Although previous seasons dealt with societal issues, season four takes it to a whole new level. It comments on the 2016 election, gender, sexuality, dementia, depression as well as eating disorders caused by family strife. The show does all of this with narrative experimentation, which has not been done in previous seasons.
This narrative experimentation really begins with the second episode, The Old Sugerman Place, which details both BoJack’s disappearance and his mother’s childhood. It is done through a combination of flashbacks and ghostly characters from the past interacting with the current environment.
The second episode also hints at just how dark the season will progressively become. It tells the past of BoJack’s mother. She used to be a character who merely served as a means to reveal BoJack’s traumatic childhood, but she is given a life of her own this time.

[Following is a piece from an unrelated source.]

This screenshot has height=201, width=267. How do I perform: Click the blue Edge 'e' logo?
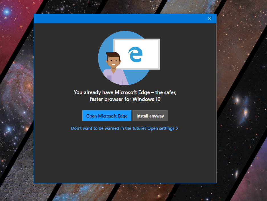135,55
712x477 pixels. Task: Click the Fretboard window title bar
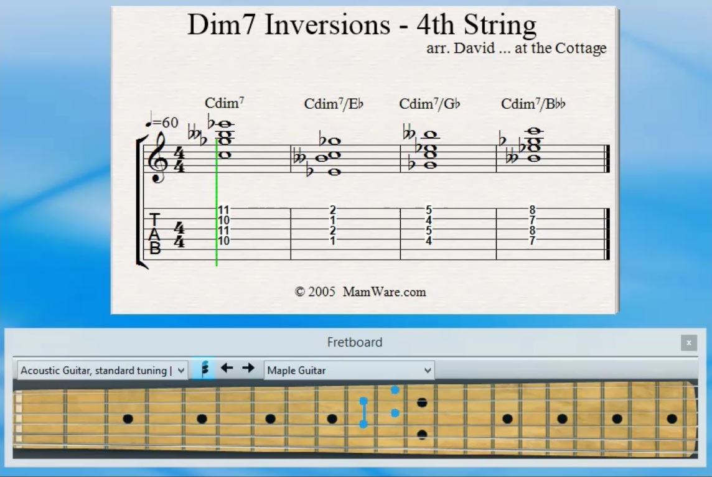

One of the main plot points of season four deals with BoJack’s long-lost daughter, Hollyhock, and her search for her mother. During her search, Hollyhock asks to meets her grandmother. The audience then learns that Beatrice Horseman, BoJack’s mother, is suffering from dementia. Throughout the season, hints about a twist at the end are given through Beatrice’s nonsensical dialogue, which all culminates in the most experimental episode of the season: episode 11, Time’s Arrow.
Time’s Arrow reveals what it is like to live in the head of someone suffering from dementia. The audience sees first-hand all the memories through which Beatrice is navigating. The audience jumps through time with Beatrice, gaining answers to Hollyhock’s as well as BoJack’s journeys.
In terms of internal monologues, there is an entire episode, Stupid Piece of Sh*t, that, for the first time, reveals how BoJack thinks. It provides a different style of animation which, when paired with BoJack’s internal self-hatred, is the show’s way of depicting depression.
Season four plays with audience expectations unlike any other. At the end of the third season, the audience discovered that Mr. Peanutbutter planned to run for governor of California. At the same time, viewers were left with the image of BoJack looking at a bunch of horses running, insinuating that he will join them. Though both of these cliffhangers were addressed, the show goes in a completely different and unexpected direction.
Each season thus far has been unique, but this most recent and experimental one gives new life to the show, branching outside of the realm it has already developed.